More Picture Book Authors

These picture book authors and illustrators were born on this date:
Laurent de Brunhoff: He is the son of Jean de Brunhoff, creator of the books about Babar the elephant. Actually, though, it was Laurent’s mother who first created the story of the little elephant who leaves home to visit the city. Laurent’s father, Jean, died in 1937 when Laurent, the oldest of his three sons, was only twelve years old. Laurent grew up to become an artist and to continue the Babar saga in over thirty more books.
Virginia Lee Burton: (b.1909, d.1968) Virginia Burton is the author of Mike Mulligan and His Steamshovel and The Little House, both classic picture books. I read about her at Houghton Mifflin’s website about her work and found this autobiographical note about how she created her books.

I literally draw my books first and write the texts after – sort of “cart before the horse.” I pin the sketched pages in sequence on the walls of my studio so I can see the book as a whole. Then I make a rough dummy and then the final drawings and, when I can put it off no longer, I type out the text and paste it in the dummy. Whenever I can, I substitute picture for word.
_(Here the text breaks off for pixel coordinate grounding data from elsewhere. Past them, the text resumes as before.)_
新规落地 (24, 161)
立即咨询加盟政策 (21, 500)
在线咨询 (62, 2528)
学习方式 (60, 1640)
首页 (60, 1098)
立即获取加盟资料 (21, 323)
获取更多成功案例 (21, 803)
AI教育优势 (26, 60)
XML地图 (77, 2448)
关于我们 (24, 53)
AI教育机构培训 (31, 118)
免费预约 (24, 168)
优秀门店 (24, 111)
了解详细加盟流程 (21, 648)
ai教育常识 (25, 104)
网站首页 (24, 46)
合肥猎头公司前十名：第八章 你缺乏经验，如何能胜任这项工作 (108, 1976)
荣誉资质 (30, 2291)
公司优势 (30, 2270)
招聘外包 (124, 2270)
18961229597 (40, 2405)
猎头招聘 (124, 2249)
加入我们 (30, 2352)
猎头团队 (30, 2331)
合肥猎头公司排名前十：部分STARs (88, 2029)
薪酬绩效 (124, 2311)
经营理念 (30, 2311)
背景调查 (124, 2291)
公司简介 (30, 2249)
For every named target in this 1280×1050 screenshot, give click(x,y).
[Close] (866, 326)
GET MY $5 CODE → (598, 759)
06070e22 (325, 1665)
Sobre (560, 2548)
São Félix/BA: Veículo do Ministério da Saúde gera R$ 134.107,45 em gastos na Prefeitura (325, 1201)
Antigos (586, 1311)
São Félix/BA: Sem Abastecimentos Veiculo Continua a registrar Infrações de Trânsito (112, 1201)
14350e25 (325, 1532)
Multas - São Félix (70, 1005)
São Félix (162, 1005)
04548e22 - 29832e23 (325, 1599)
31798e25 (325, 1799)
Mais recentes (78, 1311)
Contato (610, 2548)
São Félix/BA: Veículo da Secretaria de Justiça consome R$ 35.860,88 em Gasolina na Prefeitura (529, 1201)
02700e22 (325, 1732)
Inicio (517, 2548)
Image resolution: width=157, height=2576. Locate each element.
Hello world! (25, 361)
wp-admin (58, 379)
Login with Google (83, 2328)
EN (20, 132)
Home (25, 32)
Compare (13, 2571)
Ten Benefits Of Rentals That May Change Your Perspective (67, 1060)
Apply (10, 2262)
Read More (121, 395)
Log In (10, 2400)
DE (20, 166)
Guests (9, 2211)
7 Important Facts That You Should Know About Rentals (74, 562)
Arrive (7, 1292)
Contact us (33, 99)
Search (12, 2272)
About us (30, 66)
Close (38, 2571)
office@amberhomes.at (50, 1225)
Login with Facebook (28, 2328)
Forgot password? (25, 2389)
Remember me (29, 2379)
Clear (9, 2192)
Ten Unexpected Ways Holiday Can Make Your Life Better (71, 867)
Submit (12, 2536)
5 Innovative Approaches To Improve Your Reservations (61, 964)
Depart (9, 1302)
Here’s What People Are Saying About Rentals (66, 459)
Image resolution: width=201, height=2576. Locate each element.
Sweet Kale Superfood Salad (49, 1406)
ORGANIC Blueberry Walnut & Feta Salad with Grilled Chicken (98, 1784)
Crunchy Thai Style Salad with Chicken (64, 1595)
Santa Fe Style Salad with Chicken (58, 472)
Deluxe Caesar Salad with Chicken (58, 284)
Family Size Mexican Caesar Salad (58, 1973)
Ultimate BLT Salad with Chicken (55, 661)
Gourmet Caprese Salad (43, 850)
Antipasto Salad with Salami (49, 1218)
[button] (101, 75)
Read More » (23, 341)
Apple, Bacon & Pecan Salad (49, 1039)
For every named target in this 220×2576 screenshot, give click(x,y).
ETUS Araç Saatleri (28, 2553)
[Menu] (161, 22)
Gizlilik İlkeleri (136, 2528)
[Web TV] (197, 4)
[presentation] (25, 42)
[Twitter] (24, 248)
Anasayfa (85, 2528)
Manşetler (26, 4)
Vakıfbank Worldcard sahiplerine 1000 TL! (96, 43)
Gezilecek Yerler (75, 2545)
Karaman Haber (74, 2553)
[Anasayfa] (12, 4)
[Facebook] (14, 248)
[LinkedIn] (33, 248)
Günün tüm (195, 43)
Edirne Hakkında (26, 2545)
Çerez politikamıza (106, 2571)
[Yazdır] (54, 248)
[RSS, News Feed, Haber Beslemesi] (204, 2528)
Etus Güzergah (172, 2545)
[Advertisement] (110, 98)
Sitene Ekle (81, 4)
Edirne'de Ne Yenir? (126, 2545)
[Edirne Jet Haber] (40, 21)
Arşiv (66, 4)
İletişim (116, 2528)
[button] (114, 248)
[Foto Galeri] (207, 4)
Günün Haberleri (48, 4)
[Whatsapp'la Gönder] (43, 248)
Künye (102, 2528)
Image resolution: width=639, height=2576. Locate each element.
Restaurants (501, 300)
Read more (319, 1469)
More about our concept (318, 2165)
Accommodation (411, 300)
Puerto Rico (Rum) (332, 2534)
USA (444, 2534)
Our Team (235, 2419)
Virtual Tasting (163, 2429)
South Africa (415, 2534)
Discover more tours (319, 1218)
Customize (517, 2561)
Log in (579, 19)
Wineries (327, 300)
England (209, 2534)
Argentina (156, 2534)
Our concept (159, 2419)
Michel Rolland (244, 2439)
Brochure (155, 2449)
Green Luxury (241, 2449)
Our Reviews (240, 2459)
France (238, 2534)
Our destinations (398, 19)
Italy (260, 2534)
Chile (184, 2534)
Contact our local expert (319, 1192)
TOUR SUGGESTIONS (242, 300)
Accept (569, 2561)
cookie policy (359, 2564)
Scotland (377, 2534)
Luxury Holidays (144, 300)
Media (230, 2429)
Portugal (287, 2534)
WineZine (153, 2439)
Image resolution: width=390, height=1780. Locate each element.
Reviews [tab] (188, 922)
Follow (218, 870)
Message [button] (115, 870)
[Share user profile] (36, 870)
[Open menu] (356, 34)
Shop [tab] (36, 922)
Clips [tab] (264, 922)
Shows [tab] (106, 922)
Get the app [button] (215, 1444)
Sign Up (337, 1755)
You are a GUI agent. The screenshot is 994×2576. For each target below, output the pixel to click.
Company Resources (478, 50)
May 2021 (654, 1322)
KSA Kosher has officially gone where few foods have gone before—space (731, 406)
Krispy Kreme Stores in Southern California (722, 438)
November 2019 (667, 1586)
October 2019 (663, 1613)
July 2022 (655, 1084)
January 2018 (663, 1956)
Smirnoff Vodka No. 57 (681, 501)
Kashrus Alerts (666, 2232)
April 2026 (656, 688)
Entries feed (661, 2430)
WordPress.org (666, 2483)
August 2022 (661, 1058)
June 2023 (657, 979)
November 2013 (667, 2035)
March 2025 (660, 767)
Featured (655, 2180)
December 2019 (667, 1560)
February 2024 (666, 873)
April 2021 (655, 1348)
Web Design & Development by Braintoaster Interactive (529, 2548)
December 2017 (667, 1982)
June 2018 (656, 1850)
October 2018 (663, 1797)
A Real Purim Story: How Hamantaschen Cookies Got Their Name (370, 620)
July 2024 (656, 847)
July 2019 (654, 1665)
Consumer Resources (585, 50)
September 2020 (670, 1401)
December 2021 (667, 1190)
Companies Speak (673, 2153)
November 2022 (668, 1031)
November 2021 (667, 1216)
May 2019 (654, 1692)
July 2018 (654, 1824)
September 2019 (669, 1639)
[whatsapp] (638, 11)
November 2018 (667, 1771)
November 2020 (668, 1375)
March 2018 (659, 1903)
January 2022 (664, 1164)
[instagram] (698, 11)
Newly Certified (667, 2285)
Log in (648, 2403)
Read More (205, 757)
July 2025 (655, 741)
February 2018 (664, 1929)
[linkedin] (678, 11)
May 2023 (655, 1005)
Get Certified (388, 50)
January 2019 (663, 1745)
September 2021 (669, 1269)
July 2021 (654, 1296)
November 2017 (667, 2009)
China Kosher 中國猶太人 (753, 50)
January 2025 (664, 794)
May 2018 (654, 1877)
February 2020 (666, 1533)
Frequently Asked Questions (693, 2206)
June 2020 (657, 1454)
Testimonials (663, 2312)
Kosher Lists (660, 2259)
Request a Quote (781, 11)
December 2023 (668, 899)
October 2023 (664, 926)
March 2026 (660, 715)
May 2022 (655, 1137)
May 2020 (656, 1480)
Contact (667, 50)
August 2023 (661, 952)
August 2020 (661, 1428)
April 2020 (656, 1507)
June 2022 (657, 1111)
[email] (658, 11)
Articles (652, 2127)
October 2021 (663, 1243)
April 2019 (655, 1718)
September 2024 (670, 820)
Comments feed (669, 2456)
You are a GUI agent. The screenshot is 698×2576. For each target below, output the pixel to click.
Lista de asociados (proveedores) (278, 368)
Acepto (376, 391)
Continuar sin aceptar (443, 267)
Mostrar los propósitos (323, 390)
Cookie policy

My first thought is: how could one have a decent plot doing a book this way? However, her books definitely tell a good story. Burton won the Caldecott Award in 1954 for her book The Little House.
Donald Crews: My favorite books by this author/illustrator are Harbor, Parade, and Truck. His illustrations are bright, simple and visually appealing. Not much subtlety here, not a whole lot of story, but there’s lots of fun for the two and three year old crowd. Go here for a short article by Crews about the Ticonderoga #2 pencil, “brand new (they don’t last long) and freshly sharpened. Golden yellow (Cadmium yellow), six-sided, with yellow and green ferrule, and at one end a pink eraser.” I also like my pencils yellow and freshly sharpened.